David Segura.
Pancracio concibe en sueños sus creaciones más precisas. El ambiente onírico en que desarrolla su inventiva y la perfección de sus criaturas le hacen confundir la realidad con la ficción. En el día a día asiste a una continua metamorfosis de sus marionetas, que, una vez manipuladas, terminan cobrando vida mediante la danza; sin embargo, su delirante actividad afecta a su propia hija, criada entre telas, alfileres, maderas y serruchos, e ignorantes del mundo fuera del taller, sin reparar en que va privándolas de su libertad. Pone en práctica el doble juego de personificar a los objetos y cosificar a las personas.
En un mundo donde las fronteras entre lo humano y lo artificial se desdibujan, Homo Faber nos sumerge en un universo coreográfico hipnótico, donde los muñecos cobran alma y lo humano revela su condición de marioneta.

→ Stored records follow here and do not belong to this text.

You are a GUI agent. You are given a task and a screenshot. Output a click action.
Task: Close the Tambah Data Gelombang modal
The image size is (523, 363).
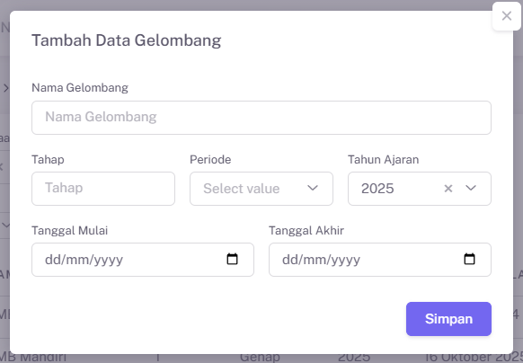click(x=506, y=15)
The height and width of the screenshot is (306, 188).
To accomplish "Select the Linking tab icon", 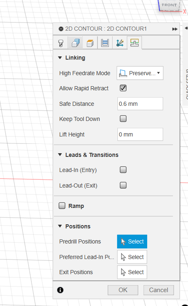I will (x=135, y=42).
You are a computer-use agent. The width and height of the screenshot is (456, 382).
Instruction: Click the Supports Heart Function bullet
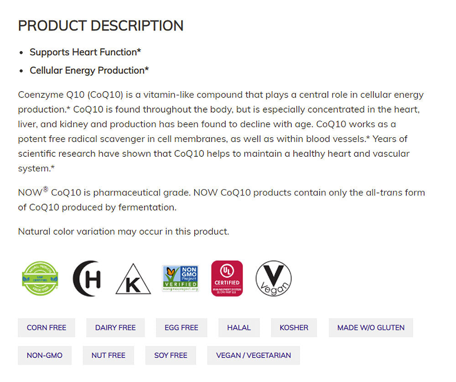(85, 52)
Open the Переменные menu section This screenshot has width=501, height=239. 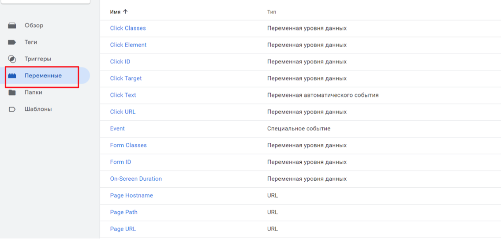(43, 76)
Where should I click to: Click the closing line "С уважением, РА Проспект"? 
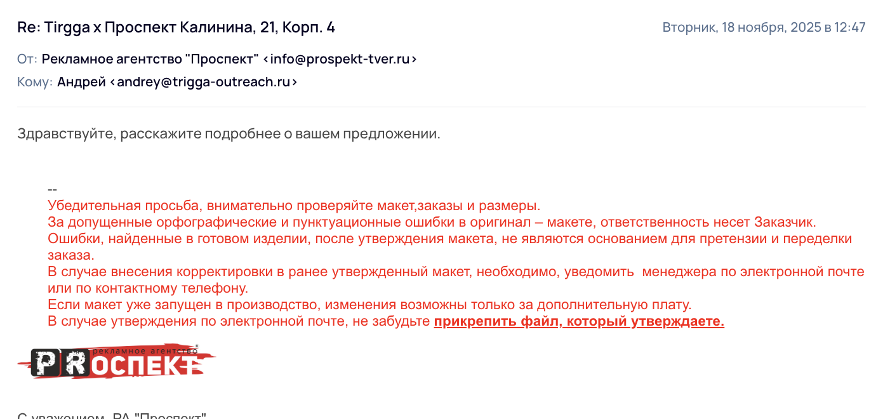[x=112, y=416]
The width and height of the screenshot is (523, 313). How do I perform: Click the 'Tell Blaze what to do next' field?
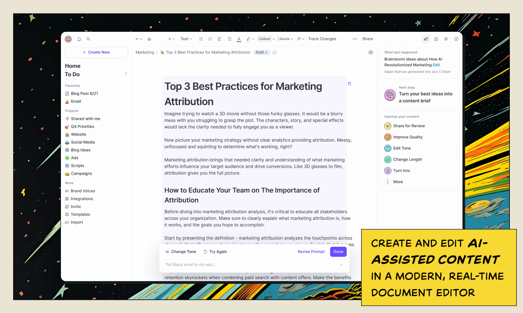point(251,264)
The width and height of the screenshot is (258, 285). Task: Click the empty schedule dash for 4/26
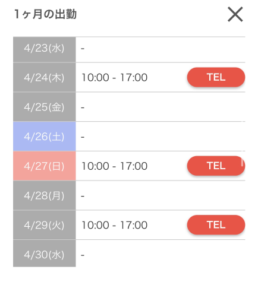83,137
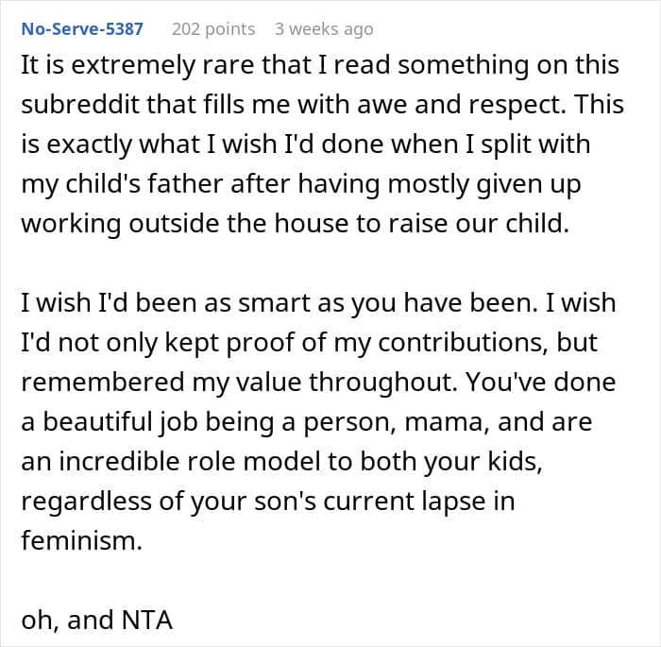
Task: Click the first line starting 'It is extremely rare'
Action: [x=320, y=65]
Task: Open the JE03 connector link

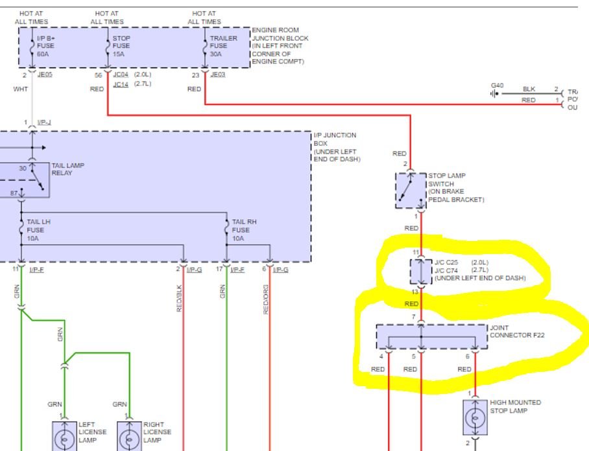Action: pyautogui.click(x=218, y=75)
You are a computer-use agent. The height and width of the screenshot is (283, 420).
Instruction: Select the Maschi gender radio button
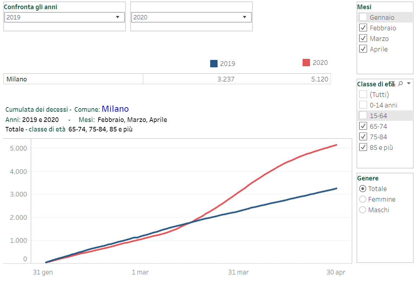(363, 210)
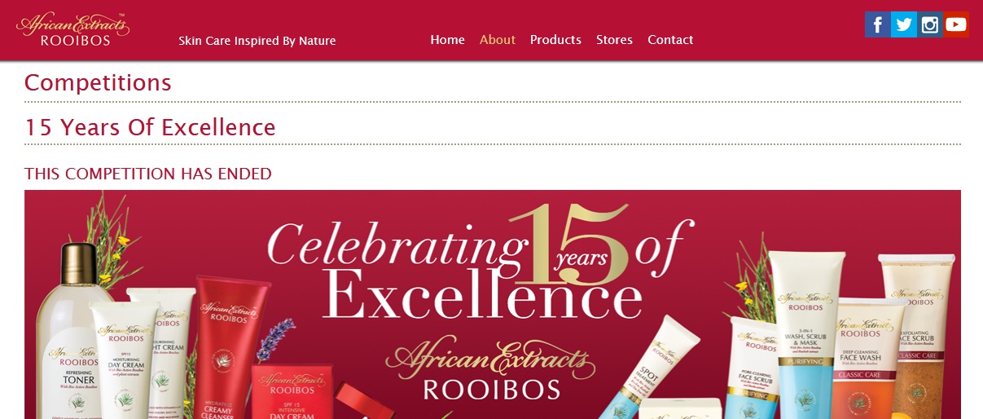Click the Skin Care Inspired By Nature tagline
This screenshot has height=419, width=983.
click(x=257, y=41)
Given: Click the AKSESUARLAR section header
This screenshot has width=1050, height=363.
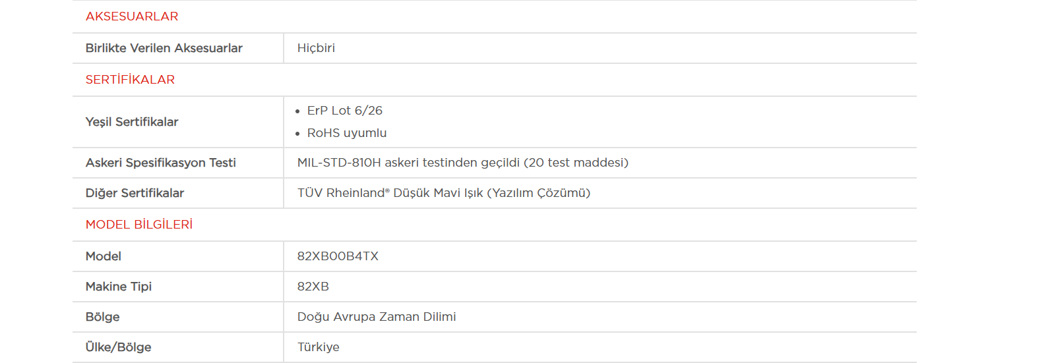Looking at the screenshot, I should coord(132,16).
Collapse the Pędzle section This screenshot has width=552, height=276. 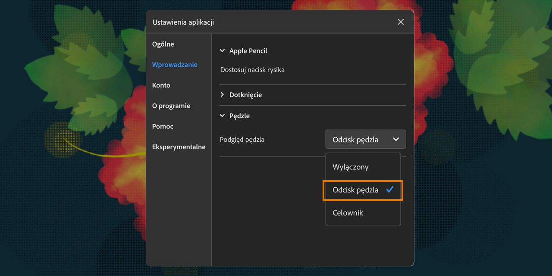(x=222, y=116)
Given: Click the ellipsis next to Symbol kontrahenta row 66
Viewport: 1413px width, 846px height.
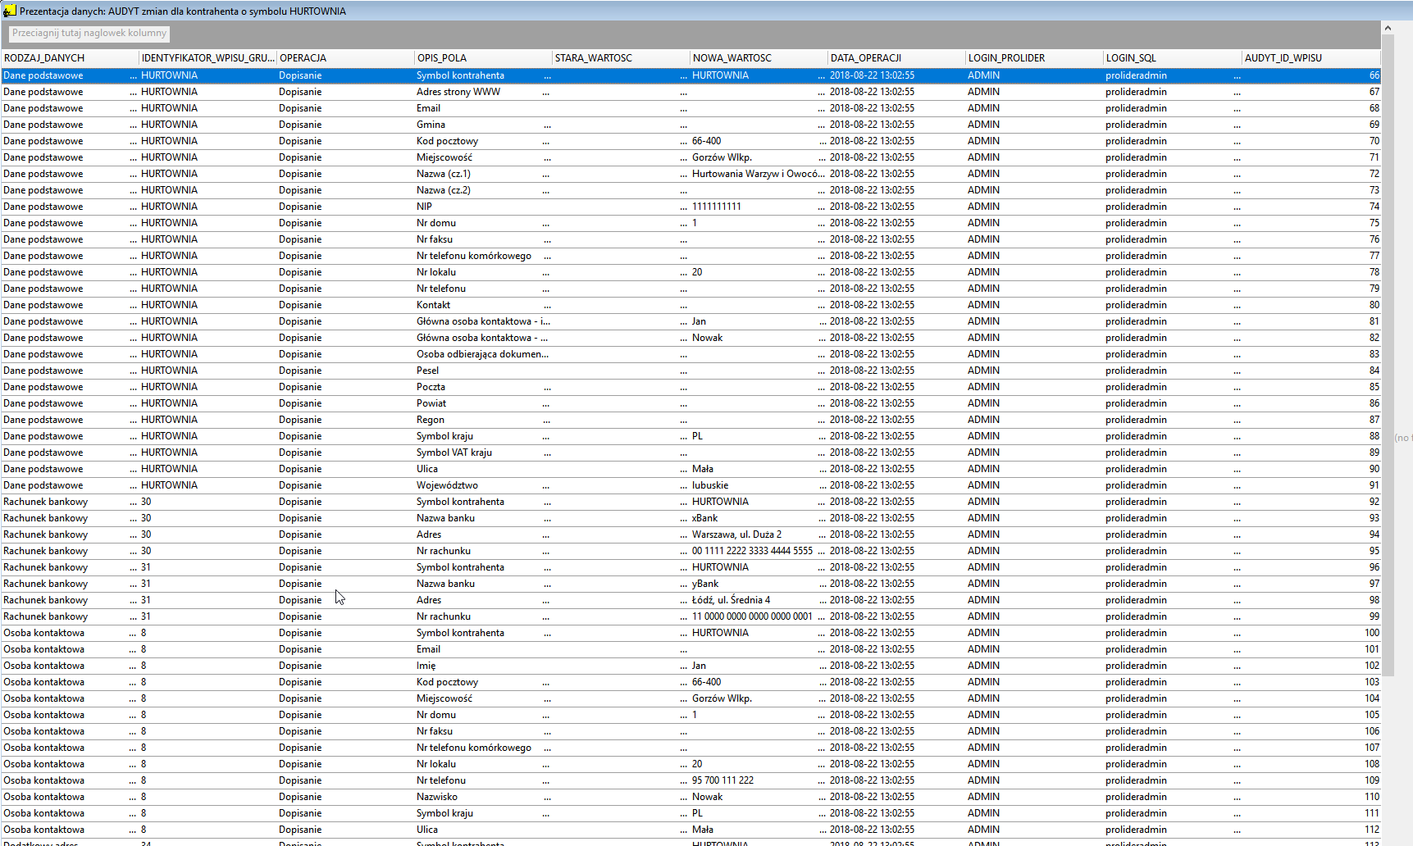Looking at the screenshot, I should coord(547,76).
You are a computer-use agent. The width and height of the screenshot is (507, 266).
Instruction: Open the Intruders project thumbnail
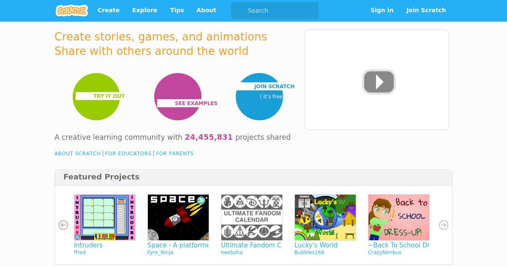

A través de la danza y la música compuesta para la ocasión, los intérpretes exploran las tensiones entre libertad y control, conciencia y programación, identidad y simulacro.
El escenario se convierte en un teatro de dualidades: cuerpos que se retuercen como si fueran hilos tirados desde lo invisible, figuras inertes que despiertan con una energía que parece más humana que la de los propios humanos. Cada movimiento cuestiona: ¿quién mueve a quién? ¿Dónde empieza el alma y dónde termina la representación?
Homo Faber es una metáfora danzada de nuestra sociedad mecanizada, una reflexión visual y emocional sobre lo que creemos ser y lo que realmente somos, cuando las máscaras caen y los hilos quedan al descubierto.